• WORK TASK: Where a line holds the word "toolbar", copy it from the records.
*** DATASET ENTRIES Section Begins ***
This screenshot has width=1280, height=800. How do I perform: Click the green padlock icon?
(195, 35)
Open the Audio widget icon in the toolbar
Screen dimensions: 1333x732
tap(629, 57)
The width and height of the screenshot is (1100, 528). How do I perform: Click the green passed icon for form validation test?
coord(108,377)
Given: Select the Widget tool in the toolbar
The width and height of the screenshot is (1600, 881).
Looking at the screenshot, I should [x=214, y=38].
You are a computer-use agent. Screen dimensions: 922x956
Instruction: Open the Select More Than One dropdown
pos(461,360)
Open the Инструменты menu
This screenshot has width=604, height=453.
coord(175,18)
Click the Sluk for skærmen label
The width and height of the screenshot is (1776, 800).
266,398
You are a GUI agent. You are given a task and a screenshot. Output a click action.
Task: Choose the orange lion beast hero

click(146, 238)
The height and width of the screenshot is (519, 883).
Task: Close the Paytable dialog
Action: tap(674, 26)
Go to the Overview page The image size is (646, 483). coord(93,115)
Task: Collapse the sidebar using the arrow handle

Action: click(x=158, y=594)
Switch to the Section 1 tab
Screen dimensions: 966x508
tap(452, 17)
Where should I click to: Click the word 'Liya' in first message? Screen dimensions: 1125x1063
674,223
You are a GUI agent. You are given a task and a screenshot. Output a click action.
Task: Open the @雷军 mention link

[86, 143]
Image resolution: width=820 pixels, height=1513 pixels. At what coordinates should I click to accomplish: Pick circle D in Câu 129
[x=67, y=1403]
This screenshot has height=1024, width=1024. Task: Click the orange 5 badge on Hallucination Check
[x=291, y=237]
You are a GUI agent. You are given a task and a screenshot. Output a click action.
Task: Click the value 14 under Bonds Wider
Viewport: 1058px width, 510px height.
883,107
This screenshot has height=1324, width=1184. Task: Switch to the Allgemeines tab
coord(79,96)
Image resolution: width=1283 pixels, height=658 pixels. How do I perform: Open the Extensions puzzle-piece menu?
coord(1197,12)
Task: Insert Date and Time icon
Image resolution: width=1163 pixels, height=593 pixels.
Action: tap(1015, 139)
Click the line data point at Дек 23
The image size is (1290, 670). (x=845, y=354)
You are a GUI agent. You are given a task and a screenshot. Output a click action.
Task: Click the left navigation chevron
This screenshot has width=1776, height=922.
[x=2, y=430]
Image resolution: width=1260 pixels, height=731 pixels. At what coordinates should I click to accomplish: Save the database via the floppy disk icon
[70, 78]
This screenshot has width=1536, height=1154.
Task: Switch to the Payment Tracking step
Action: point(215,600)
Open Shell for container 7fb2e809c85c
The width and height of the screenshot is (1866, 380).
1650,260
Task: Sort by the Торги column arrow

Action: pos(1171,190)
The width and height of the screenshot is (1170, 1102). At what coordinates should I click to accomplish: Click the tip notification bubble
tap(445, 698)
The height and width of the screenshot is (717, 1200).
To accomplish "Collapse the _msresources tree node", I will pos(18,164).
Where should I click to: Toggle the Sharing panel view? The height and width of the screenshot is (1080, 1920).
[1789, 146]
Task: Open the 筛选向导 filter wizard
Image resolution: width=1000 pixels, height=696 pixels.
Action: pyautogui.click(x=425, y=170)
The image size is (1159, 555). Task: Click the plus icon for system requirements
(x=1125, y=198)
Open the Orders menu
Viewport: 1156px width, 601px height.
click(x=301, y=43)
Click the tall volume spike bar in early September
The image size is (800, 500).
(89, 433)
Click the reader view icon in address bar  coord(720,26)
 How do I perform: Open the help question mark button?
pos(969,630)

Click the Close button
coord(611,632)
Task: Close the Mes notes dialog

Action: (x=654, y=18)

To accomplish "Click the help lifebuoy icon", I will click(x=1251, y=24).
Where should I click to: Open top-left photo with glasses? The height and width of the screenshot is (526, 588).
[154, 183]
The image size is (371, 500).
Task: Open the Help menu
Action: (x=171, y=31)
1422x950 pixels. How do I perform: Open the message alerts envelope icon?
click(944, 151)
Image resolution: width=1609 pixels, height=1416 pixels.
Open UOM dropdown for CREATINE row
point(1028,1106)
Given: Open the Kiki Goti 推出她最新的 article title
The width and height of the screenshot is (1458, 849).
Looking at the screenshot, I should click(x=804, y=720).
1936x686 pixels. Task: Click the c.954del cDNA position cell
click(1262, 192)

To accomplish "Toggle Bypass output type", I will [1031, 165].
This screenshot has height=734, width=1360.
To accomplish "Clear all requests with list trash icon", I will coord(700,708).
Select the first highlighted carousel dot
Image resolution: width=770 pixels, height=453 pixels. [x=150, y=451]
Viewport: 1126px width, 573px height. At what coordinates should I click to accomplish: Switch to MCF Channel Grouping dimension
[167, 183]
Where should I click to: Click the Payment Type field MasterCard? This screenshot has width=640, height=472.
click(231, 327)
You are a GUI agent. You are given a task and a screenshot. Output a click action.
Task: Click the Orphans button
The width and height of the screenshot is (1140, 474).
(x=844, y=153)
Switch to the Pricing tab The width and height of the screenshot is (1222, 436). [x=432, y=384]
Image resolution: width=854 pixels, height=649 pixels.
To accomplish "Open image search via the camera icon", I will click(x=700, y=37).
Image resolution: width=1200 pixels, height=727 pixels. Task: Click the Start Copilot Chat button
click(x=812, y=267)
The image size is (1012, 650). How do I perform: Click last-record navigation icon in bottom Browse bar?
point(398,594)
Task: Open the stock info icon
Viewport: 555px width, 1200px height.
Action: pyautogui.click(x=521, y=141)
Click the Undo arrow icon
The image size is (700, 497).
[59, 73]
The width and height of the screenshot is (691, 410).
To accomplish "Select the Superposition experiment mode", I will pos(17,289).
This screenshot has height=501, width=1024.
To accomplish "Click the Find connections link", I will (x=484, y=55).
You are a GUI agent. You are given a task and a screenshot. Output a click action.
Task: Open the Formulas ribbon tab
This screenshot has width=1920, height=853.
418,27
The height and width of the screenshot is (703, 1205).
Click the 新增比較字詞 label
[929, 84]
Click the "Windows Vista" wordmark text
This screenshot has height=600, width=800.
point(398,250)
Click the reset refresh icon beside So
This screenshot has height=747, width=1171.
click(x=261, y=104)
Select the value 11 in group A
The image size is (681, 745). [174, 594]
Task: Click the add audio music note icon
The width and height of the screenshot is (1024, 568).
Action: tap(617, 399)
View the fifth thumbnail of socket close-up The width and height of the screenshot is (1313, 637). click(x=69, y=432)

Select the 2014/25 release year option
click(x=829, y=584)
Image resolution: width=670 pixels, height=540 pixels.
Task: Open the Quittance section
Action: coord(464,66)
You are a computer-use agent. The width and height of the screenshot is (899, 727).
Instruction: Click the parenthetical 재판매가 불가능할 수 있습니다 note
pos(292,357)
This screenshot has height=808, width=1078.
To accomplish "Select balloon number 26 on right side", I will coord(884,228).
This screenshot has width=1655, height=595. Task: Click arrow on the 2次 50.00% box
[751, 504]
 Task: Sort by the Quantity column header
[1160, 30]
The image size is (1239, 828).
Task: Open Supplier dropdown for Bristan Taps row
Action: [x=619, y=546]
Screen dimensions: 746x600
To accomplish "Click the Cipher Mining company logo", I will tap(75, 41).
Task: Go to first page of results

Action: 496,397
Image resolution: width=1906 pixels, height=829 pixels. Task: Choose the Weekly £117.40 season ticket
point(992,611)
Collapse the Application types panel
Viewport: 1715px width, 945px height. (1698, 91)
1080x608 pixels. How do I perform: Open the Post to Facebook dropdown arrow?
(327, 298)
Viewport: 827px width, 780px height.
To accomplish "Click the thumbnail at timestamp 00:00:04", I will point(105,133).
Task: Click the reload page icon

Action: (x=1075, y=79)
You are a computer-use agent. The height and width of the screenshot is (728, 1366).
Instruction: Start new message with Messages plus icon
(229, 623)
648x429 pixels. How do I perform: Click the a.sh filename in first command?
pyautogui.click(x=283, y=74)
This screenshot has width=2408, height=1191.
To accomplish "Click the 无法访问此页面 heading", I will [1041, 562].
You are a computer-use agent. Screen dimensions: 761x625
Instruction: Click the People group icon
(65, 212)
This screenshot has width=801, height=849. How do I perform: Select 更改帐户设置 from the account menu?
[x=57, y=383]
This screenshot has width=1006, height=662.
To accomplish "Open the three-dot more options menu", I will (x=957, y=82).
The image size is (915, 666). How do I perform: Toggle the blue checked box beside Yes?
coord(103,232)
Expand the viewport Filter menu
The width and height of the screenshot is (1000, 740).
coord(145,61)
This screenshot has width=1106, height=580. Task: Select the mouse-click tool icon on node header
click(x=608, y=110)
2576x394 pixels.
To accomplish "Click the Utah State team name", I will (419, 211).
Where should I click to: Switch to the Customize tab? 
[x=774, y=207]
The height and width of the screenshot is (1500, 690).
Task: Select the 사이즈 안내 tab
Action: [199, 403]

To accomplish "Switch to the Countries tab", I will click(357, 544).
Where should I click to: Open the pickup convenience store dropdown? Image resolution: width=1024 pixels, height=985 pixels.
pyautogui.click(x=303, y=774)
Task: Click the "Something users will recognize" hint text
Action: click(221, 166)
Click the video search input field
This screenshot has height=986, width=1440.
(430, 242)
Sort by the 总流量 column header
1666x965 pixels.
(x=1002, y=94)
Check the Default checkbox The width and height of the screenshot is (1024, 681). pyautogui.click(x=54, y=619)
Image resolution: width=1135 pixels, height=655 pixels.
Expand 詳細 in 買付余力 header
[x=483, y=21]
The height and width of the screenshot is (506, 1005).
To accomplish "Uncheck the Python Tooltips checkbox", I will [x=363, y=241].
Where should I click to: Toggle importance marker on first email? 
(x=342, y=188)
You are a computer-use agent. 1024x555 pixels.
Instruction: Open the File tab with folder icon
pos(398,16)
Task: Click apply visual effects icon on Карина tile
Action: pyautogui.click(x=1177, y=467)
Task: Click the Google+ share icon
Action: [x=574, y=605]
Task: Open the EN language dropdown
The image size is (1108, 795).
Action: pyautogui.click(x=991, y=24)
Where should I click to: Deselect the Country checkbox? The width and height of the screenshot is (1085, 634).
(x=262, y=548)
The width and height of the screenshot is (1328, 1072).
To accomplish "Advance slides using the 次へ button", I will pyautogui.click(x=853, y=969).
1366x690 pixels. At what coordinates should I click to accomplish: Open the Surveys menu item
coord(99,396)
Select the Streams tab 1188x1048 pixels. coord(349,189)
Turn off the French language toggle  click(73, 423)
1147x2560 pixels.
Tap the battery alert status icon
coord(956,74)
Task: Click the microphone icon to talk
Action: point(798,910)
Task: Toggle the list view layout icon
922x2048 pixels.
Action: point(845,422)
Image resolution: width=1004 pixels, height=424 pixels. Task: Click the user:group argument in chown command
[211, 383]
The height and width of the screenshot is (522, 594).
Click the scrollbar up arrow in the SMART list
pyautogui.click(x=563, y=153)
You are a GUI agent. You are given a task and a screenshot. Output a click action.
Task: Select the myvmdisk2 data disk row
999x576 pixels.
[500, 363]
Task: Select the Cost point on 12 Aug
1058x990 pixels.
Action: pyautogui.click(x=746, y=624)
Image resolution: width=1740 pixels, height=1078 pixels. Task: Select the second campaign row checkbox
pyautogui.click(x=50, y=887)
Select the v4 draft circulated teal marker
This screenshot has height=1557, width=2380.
*** DATASET ENTRIES Section Ends ***
• COMPLETED TASK:
Open the Audio widget icon in the toolbar
Given: Select the Widget tool in the toolbar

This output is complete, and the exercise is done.